*** RECORD EXCERPTS Section Begins ***

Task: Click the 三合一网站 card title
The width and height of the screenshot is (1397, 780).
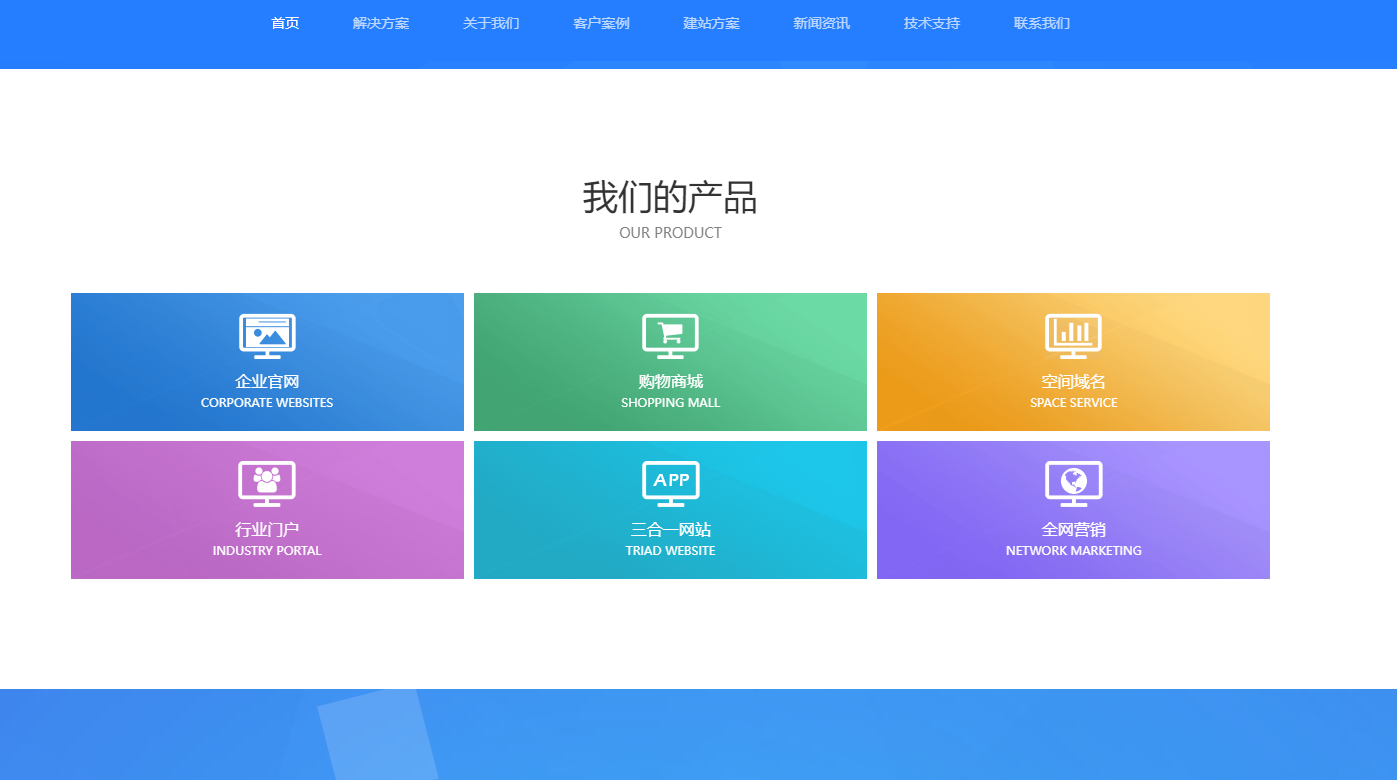Action: point(670,530)
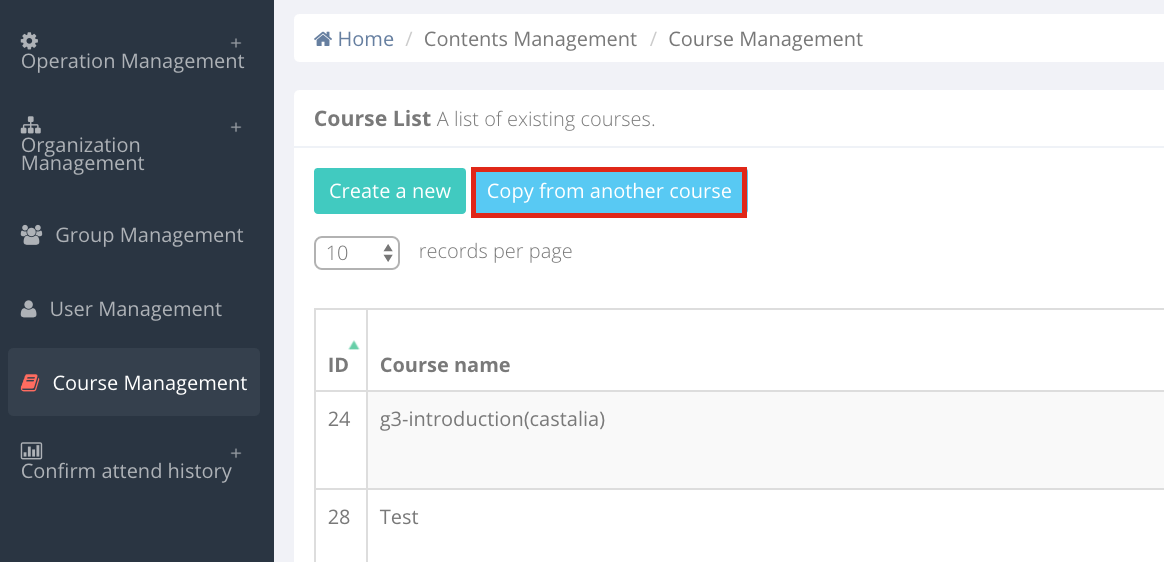1164x562 pixels.
Task: Click the red Course Management book icon
Action: point(30,383)
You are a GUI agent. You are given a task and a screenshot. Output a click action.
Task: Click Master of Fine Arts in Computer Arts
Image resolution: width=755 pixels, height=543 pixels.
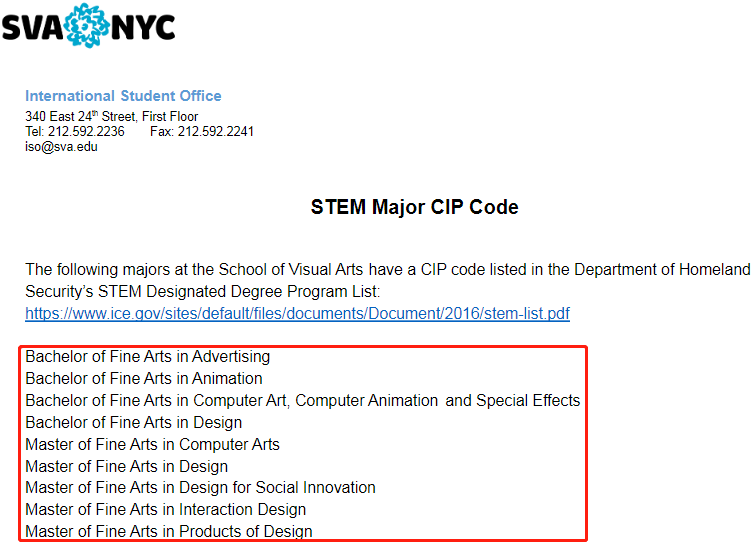click(152, 444)
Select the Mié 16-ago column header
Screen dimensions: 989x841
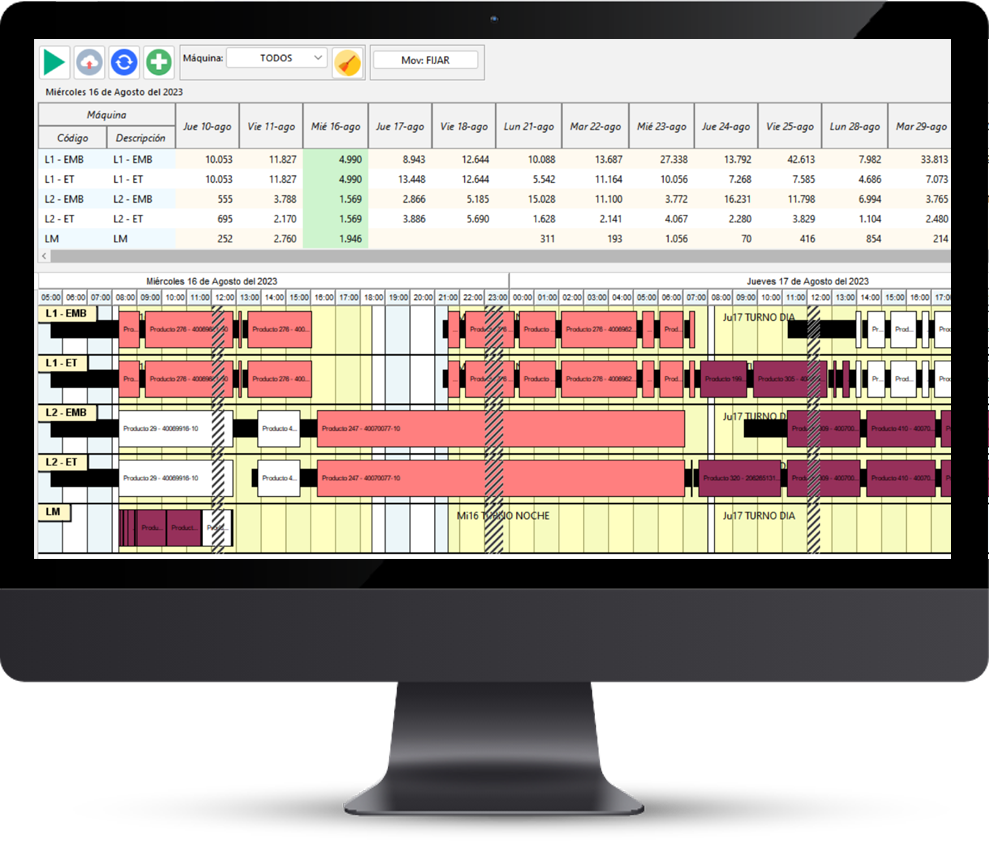coord(335,127)
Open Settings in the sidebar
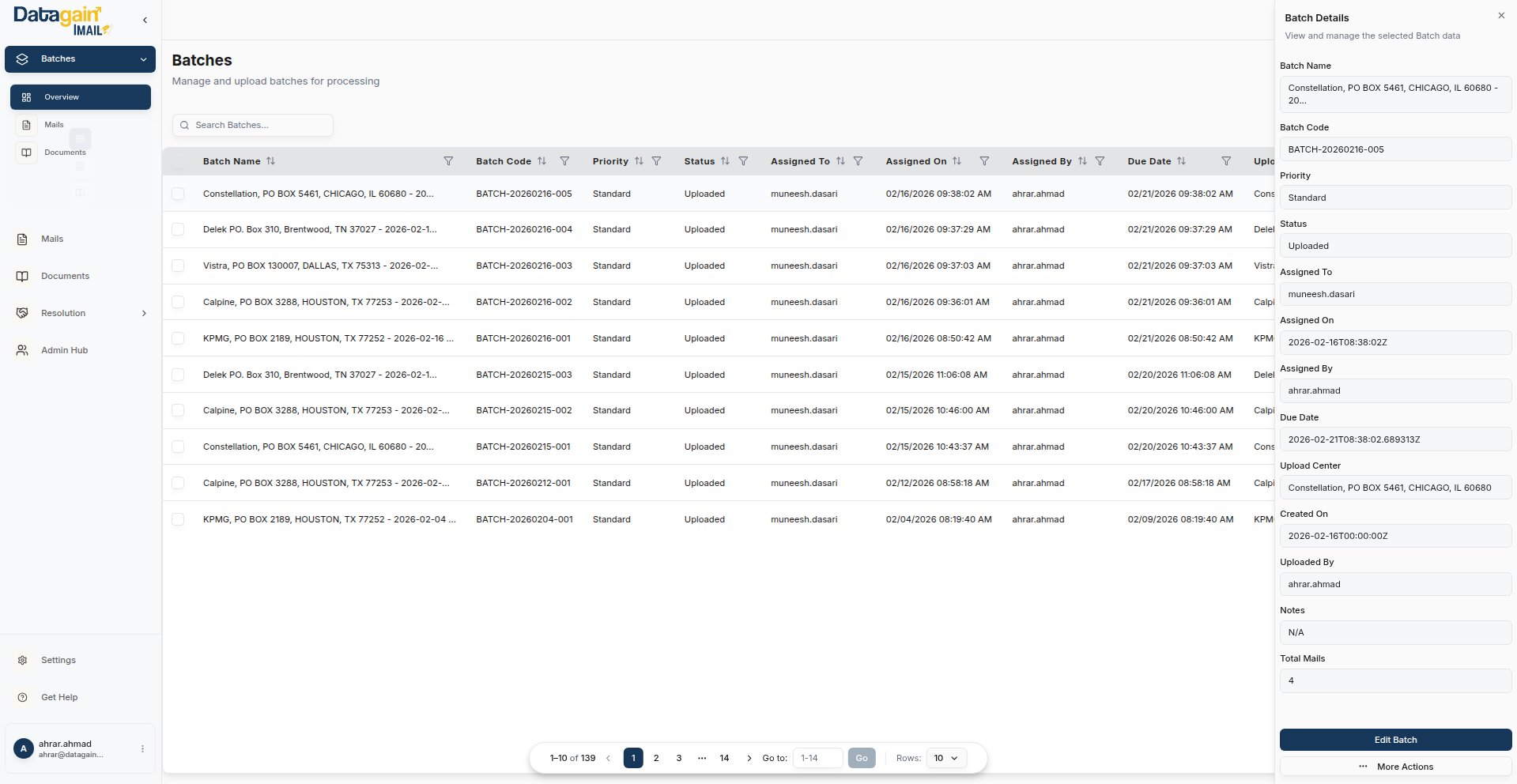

*** RECORD EXCERPTS Section Ends ***

## GOAL OF THE EXERCISE
The required response consists solely of the lines from the line containing "The width and" through the end of the listing, both ends included, copied exactly without pictures.

## OUTPUT
The width and height of the screenshot is (1397, 780).
Action: point(670,530)
1164x562 pixels.
Task: Click the red Course Management book icon
Action: point(30,383)
You are a GUI agent. You are given a task and a screenshot. Output a click action.
Task: Click Master of Fine Arts in Computer Arts
Image resolution: width=755 pixels, height=543 pixels.
click(152, 444)
Select the Mié 16-ago column header
Screen dimensions: 989x841
coord(335,127)
Open Settings in the sidebar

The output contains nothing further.